Stored data
──────────
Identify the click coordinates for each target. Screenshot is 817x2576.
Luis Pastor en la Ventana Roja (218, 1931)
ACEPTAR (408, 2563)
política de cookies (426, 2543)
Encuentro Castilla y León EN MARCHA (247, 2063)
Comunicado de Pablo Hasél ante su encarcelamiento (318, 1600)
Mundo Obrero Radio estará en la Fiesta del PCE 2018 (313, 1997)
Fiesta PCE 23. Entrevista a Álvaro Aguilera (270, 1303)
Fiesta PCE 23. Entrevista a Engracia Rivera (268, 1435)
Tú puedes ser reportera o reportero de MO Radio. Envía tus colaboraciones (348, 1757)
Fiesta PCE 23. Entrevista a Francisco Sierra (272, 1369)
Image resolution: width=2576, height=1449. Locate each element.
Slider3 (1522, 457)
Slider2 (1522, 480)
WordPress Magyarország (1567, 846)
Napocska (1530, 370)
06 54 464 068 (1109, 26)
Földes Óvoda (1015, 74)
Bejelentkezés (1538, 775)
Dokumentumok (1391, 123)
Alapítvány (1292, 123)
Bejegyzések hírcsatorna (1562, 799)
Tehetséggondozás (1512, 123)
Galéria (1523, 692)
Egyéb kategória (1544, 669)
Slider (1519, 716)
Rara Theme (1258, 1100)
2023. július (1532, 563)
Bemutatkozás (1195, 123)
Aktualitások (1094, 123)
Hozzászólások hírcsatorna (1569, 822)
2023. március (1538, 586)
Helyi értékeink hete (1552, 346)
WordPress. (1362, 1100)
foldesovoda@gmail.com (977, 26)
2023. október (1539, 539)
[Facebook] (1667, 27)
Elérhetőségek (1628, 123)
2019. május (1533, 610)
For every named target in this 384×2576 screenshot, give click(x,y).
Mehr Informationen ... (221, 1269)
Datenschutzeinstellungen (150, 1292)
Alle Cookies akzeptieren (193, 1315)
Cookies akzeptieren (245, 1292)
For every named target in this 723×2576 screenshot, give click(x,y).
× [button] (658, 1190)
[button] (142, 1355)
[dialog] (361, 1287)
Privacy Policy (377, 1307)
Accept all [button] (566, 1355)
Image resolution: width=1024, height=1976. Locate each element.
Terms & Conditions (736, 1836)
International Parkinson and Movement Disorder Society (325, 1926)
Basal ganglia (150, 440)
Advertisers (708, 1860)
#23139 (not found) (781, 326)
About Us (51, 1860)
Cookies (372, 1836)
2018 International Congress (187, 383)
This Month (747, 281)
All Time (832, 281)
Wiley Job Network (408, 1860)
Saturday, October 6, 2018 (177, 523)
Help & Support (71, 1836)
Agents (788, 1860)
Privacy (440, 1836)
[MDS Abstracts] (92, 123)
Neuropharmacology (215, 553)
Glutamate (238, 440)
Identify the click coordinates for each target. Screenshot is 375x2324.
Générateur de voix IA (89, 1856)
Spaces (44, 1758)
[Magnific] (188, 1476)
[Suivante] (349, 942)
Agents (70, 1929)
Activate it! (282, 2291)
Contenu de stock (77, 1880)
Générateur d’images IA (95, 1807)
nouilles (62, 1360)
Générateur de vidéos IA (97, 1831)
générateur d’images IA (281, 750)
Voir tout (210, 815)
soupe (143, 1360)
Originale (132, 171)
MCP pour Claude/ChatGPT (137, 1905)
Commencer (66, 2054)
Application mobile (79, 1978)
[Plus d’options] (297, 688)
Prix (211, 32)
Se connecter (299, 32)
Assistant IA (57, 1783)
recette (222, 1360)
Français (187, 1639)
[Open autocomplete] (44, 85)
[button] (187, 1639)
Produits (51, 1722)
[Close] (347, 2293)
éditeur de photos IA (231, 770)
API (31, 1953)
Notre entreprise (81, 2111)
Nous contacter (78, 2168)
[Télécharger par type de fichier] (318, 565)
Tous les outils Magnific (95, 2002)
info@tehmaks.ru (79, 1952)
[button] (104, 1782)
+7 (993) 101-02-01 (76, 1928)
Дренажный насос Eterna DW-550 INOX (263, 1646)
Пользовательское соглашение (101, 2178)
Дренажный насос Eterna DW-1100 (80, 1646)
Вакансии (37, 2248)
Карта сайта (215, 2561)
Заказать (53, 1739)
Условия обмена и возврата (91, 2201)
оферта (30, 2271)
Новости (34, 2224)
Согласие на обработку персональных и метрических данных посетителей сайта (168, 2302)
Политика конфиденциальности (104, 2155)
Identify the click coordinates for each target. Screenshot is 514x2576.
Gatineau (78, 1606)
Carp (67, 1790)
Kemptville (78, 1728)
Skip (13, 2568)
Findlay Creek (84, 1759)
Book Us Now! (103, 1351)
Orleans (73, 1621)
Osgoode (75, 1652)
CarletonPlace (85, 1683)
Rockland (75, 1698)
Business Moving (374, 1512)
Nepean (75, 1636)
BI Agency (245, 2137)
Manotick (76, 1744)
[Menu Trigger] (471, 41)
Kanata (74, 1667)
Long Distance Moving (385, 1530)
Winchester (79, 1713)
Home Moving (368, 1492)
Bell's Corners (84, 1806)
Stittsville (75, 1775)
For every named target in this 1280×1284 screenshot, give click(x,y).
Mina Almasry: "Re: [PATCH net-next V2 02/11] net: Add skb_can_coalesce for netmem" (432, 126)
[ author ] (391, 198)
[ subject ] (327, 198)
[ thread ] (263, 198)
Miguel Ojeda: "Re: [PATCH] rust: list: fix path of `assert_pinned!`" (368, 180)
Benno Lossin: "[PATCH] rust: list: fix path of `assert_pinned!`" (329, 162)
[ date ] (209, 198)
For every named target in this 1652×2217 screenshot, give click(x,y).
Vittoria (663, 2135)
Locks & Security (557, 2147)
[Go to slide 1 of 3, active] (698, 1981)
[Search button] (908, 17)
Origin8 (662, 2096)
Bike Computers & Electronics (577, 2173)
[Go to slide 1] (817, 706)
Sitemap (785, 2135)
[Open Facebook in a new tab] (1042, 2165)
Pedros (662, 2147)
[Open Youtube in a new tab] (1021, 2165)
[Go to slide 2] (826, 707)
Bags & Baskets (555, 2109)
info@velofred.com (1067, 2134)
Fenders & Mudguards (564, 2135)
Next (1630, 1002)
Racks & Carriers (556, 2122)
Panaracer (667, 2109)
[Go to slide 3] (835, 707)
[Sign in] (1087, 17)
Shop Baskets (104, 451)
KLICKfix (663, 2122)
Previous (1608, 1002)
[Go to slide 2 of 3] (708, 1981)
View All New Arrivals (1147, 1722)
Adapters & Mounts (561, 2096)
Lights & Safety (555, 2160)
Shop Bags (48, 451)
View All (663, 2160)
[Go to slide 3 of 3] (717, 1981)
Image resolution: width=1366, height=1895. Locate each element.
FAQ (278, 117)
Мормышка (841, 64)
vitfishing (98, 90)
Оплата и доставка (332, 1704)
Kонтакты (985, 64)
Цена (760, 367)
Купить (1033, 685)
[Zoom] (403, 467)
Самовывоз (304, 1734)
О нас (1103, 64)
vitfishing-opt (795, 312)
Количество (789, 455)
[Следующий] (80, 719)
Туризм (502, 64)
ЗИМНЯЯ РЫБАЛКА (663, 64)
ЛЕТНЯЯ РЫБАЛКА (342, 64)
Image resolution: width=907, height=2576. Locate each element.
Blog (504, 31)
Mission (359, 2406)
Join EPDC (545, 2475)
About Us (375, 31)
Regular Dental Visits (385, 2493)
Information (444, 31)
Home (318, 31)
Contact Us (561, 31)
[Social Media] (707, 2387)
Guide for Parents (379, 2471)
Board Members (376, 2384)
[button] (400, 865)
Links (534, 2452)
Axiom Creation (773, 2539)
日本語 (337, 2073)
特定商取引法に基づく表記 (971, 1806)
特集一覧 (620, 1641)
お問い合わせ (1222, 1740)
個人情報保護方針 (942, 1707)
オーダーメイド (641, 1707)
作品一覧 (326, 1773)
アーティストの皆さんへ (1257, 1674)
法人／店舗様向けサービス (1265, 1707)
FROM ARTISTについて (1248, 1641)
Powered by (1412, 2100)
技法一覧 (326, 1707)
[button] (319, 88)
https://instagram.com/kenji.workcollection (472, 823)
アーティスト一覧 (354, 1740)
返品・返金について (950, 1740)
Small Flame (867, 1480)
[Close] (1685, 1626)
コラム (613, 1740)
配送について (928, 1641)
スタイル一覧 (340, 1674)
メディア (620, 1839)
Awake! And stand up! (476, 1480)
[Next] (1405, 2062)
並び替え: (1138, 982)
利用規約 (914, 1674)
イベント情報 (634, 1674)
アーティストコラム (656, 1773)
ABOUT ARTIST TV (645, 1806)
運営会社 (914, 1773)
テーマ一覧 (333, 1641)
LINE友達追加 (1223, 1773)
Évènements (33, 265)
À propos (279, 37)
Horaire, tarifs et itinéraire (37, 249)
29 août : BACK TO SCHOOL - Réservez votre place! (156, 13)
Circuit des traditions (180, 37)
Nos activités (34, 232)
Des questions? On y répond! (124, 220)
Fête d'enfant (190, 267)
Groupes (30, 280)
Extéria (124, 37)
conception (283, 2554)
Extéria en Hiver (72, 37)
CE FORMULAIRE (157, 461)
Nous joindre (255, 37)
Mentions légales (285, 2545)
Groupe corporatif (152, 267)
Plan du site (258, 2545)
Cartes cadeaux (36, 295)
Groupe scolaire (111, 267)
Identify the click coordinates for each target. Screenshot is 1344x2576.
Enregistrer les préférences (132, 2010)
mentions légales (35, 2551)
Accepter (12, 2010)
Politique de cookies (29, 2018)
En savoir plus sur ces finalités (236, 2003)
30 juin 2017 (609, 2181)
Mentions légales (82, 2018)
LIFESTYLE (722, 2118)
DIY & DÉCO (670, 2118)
──────────
◆ Task to carry out ◆
Starting at the line above that contains "[Open Youtube in a new tab] (1021, 2165)", write out each line exactly until the line that contains "About Us (375, 31)" has been written, and stop there.

◆ Task result ◆
[Open Youtube in a new tab] (1021, 2165)
[Go to slide 2] (826, 707)
Bags & Baskets (555, 2109)
info@velofred.com (1067, 2134)
Fenders & Mudguards (564, 2135)
Next (1630, 1002)
Racks & Carriers (556, 2122)
Panaracer (667, 2109)
[Go to slide 3] (835, 707)
[Sign in] (1087, 17)
Shop Baskets (104, 451)
KLICKfix (663, 2122)
Previous (1608, 1002)
[Go to slide 2 of 3] (708, 1981)
View All New Arrivals (1147, 1722)
Adapters & Mounts (561, 2096)
Lights & Safety (555, 2160)
Shop Bags (48, 451)
View All (663, 2160)
[Go to slide 3 of 3] (717, 1981)
Image resolution: width=1366, height=1895. Locate each element.
FAQ (278, 117)
Мормышка (841, 64)
vitfishing (98, 90)
Оплата и доставка (332, 1704)
Kонтакты (985, 64)
Цена (760, 367)
Купить (1033, 685)
[Zoom] (403, 467)
Самовывоз (304, 1734)
О нас (1103, 64)
vitfishing-opt (795, 312)
Количество (789, 455)
[Следующий] (80, 719)
Туризм (502, 64)
ЗИМНЯЯ РЫБАЛКА (663, 64)
ЛЕТНЯЯ РЫБАЛКА (342, 64)
Image resolution: width=907, height=2576. Locate each element.
Blog (504, 31)
Mission (359, 2406)
Join EPDC (545, 2475)
About Us (375, 31)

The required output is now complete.